Speed Demon quasi non riusciva a muovere le gambe, era da parecchio che ricorreva quasi completamente alla sua velocità. Si sentiva come un infermo che viveva l'incubo della riabilitazione.

-Vuoi una mano.

Non disse nulla ed uscì e lentamente, passo dopo passo, attraversò il corridoio.

-La seduta è andata divinamene.- sorrise Alfa, mentre tornava al cilindro.

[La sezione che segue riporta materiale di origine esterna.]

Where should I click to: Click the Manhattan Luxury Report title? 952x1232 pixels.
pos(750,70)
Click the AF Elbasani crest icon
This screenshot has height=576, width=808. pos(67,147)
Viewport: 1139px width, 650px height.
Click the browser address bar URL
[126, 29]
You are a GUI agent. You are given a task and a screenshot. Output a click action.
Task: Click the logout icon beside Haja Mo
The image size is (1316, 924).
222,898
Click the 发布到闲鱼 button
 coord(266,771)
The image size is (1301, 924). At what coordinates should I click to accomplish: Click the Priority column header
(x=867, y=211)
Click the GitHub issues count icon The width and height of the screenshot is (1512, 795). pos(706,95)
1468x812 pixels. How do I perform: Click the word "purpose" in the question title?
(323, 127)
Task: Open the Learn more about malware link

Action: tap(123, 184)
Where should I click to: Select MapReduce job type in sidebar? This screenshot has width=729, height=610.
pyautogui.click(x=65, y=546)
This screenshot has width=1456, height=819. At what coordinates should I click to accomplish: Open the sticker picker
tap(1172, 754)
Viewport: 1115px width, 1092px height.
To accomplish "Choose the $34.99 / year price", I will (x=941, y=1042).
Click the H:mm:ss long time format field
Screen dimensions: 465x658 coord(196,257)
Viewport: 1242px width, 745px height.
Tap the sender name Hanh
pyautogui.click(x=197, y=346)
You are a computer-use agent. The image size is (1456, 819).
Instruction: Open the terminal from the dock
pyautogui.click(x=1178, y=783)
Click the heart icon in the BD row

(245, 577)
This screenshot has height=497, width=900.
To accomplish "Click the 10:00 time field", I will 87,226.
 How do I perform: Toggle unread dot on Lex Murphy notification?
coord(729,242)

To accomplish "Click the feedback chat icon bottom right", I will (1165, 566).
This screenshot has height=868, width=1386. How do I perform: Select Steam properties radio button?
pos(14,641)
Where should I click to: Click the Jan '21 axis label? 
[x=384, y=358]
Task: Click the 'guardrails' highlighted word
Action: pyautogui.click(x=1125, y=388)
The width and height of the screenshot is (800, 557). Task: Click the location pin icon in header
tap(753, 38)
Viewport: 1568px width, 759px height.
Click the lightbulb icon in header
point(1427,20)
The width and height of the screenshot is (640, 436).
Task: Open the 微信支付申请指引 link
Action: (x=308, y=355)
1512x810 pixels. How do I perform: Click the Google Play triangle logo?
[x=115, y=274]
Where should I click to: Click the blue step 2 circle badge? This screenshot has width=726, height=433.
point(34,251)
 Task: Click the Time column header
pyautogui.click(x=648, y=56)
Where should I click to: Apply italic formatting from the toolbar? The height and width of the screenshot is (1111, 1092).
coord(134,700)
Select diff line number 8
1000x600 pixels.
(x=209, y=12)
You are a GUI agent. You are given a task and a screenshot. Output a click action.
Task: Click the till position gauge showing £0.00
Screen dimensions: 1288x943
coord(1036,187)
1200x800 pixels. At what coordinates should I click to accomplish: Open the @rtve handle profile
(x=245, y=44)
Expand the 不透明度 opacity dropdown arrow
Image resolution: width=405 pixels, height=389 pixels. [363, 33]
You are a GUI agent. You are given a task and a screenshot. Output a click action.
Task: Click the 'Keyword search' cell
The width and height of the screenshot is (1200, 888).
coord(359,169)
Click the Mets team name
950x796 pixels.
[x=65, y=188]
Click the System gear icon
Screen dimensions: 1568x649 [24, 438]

-Dovrò riflettere anche sullo scenario proposto dal computer. Devo lavorare perchè ci sia un maggiore realismo.- aprì uno scomparto sotto il cilindro e prese la sua divisa da Alfa.- E' importante perchè le sensazioni date dalle vittorie virtuali siano le più genuine possibili. Ecco perchè non ci possono essere dei bug come quello di vedere Moon Knight e l'imprenditore Marc Spector nella stessa situazione. Non serve un cervellone per capire che tra di loro non ci sono collegamenti.- finì di vestirsi chiuse le luci con un comando vocale e lascio la camera dell'autostima.

 

Continua...

 

Note.

(1)Lo scontro tra Occhio di Falco detenuto in attesa di giudizio e il gruppo di Tagliagole lo vedrete sul numero nome della serie dell'arciere.